Let me also wear
Such deliberate disguises
Rat’s coat, crowskin, crossed staves
In a field
Behaving as the wind behaves . . .
TS Eliot, “The Hollow Men”
It’s been my fate for the last twenty years or so to explore Heart of Darkness each spring with sixteen-year-olds. The novella provides a rich cache – not of ivory – but of literary artistry, historical relevance, and profound prophecy. I also find Marlow’s rebellious disdain for the soullessness of the people he encounters during his journey good role-modeling. By the end of his odyssey, Marlow has, as he puts it, “some difficulty in restraining [himself] from laughing in their faces so full of stupid importance.” He resents the sight of his fellow citizens “hurrying through the streets to filch a little money from each other, to devour their infamous cookery, to gulp their unwholesome beer, to dream their insignificant and silly dreams.” Marlow’s experience in the jungle has shredded the veil of illusion, or to move a bit westwardly metaphorically, he has stumbled out of Plato’s cave and can now see beyond the flickering shadows projected on the walls of his former existence.
The pressure of conformity weighs down adolescents like sodden woolen coats, whether it be the pressure to join a gang, the Fellowship of Christian athletes, or the circle around the bong. Our narrator Marlow is a loner, the father of Nick Adams and Sam Spade (not to mention Philip Marlowe), an individual who remains true to his non-conformist core convictions. As Marlow is telling his story to his colleagues on the deck of the Nellie, he’s also speaking directly to those adolescents – mocking hollowness and extolling independence and courage. Given the barrage of images that assault young people each day through their various media – images of air-brushed celebrities as insubstantial as Plato’s shadows, images of smiling actors succeeding at DeVry University, images of Vaseline-enhanced Big Macs beaming down from billboards – Marlow’s example of delving beneath the surface is more relevant than ever.
(To leaven the proceedings for a moment. What do you think Marlow would think of this cover?)

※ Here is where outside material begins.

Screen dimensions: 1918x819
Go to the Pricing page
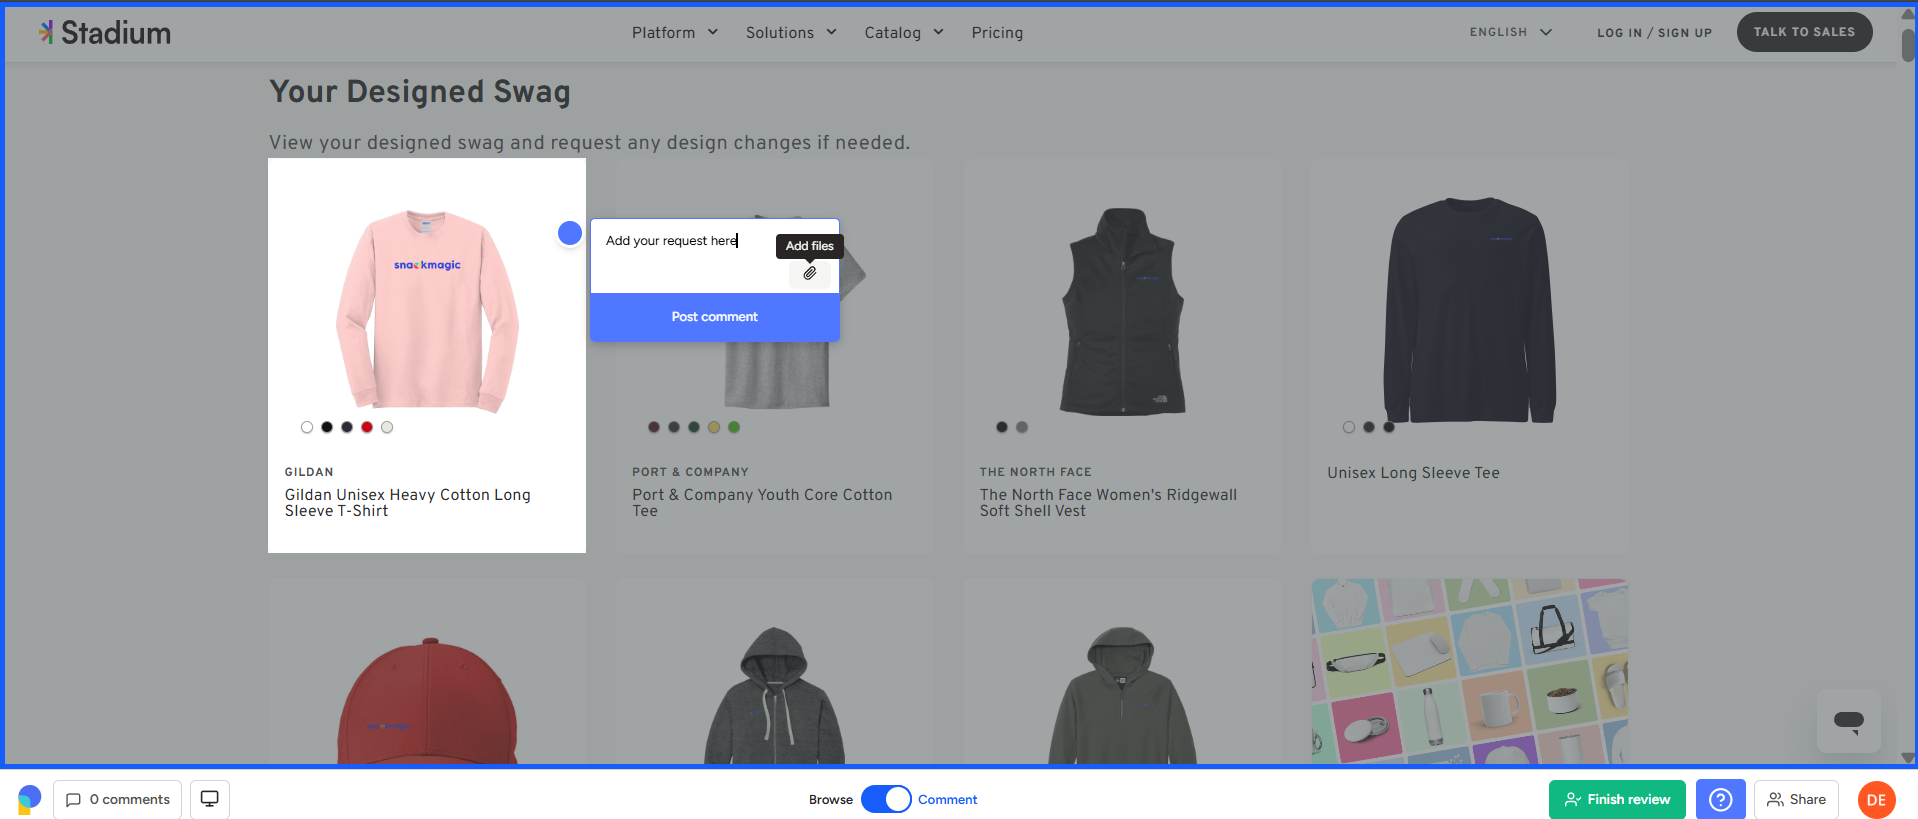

TS Eliot in “The Hollow Men” quotes Heart of Darkness in the epigraph and employs Conrad’s symbol of the scarecrow to embody people without true convictions, people who go with the flow, behaving as the wind behaves, people who will say whatever it takes to get what they want – and then again, unsay it, with a mere shake of the Etch-a-Sketch. The hollow men, the stuffed men.
Shape without form, shade without colour,
Paralysed force, gesture without motion . . .
In contemporary American politics, I can’t think of a better embodiment of those hollow men Marlow describes than Lindsay Graham. If we’re going to draw analogies from “real life'” to Conrad’s novel, Trump comes off like Kurtz (albeit without his learning, Kurtz’s appreciation of and facility in creating art). Kurtz sees himself as the center of the universe, as a god, a god worshipped by the natives as Trump is by his ardent xenophobic MAGAs.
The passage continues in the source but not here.